На одной из таких маленьких абстрактных частиц я и хочу сегодня сосредоточиться. И это будет… коротенькая история о выливании какой-либо жидкости из сосуда. Только и всего. У нас есть жидкость, и мы ее куда-то выливаем.
Одна из причин, по которым меня так интересуют эти фундаментальные частицы, в том, что они помогают объяснить нечто такое, что без них остается непонятным. А именно: в наш мозг ежесекундно поступает огромное количество информации, особенно через глаза, но, несмотря на это, мы без труда и практически бессознательно извлекаем из повествования самую его суть. Каждый квадратный миллиметр нашего поля зрения чем-то занят. Иными словами, через глаза в нас непрерывно вливается ниагарский водопад информации, но мы почему-то не тонем.
Ян Вермеер, «Молочница»
А не тонем мы потому, что наше бессознательное непрерывно сортирует и интерпретирует всю эту информацию. И проделывает это так ловко, что мы даже не замечаем, как это происходит: нам кажется, будто вся информация сортируется сама по себе.

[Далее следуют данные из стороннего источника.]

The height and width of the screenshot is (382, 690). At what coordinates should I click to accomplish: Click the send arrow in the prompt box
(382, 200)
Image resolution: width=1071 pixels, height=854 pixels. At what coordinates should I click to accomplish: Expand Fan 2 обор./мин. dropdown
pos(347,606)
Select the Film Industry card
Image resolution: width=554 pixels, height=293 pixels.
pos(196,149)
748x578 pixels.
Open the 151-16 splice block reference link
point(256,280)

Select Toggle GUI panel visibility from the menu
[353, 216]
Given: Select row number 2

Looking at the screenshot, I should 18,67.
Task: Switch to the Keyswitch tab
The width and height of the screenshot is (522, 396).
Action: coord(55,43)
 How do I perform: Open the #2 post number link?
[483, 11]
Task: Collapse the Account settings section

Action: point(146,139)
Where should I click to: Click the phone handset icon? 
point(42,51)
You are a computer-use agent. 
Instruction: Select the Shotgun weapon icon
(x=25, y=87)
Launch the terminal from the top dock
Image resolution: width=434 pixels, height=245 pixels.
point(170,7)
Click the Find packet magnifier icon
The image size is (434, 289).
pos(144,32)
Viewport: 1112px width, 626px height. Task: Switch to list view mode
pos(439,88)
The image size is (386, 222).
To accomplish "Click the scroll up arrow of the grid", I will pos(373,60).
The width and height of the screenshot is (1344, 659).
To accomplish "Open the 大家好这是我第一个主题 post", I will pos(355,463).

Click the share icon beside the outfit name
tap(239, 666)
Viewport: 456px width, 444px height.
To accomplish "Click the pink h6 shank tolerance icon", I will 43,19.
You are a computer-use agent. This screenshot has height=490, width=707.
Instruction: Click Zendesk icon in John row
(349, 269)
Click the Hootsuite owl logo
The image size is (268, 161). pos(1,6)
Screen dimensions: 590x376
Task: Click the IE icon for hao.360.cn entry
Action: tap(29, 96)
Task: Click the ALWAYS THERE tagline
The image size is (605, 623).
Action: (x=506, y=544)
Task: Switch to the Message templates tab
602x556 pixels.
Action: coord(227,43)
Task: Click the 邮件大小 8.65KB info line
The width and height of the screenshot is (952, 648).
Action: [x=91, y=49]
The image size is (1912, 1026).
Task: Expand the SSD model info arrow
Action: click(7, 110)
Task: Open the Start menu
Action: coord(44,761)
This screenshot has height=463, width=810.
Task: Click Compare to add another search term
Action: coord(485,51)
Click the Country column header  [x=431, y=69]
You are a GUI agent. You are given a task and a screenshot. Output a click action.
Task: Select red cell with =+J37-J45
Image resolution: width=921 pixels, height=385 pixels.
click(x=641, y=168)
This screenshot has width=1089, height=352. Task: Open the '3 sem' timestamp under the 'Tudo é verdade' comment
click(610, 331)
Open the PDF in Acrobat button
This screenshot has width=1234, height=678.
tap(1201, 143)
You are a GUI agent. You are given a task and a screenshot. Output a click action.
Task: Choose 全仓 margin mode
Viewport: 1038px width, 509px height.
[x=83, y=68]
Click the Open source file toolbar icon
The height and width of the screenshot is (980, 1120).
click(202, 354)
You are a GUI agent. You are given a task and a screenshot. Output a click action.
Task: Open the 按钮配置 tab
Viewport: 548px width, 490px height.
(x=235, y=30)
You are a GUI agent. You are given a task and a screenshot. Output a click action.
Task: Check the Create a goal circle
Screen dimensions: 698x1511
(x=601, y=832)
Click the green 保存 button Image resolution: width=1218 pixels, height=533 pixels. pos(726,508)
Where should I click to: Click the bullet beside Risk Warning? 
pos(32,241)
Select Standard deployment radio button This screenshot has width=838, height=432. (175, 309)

В сущности, мы находимся в положении какого-нибудь немыслимого богатого монарха-самодержца, наподобие Людовика XIV, за которого все повседневные дела выполняют тысячи слуг, обязанность которых — справляться идеально со своей работой и оставаться невидимыми. Каждого из нас днем и ночью обслуживает грандиозный штат дворецких, лакеев, экономок, кухарок, садовников, секретарей и делопроизводителей. Они раскладывают для нас по полочкам всю поступающую информацию, отделяя важное от неважного во всей непрерывно меняющейся череде форм и красок, которые проходят у нас перед глазами. Благодаря им мы понимаем суть происходящего, даже не замечая всей этой напряженной бессознательной деятельности. И среди прочего они соотносят различные элементы всей этой мешанины с фундаментальными частицами нарратива — чтобы мы, например, взглянули на картинку и сразу поняли: «Ага! Тут кто-то поливает цветы».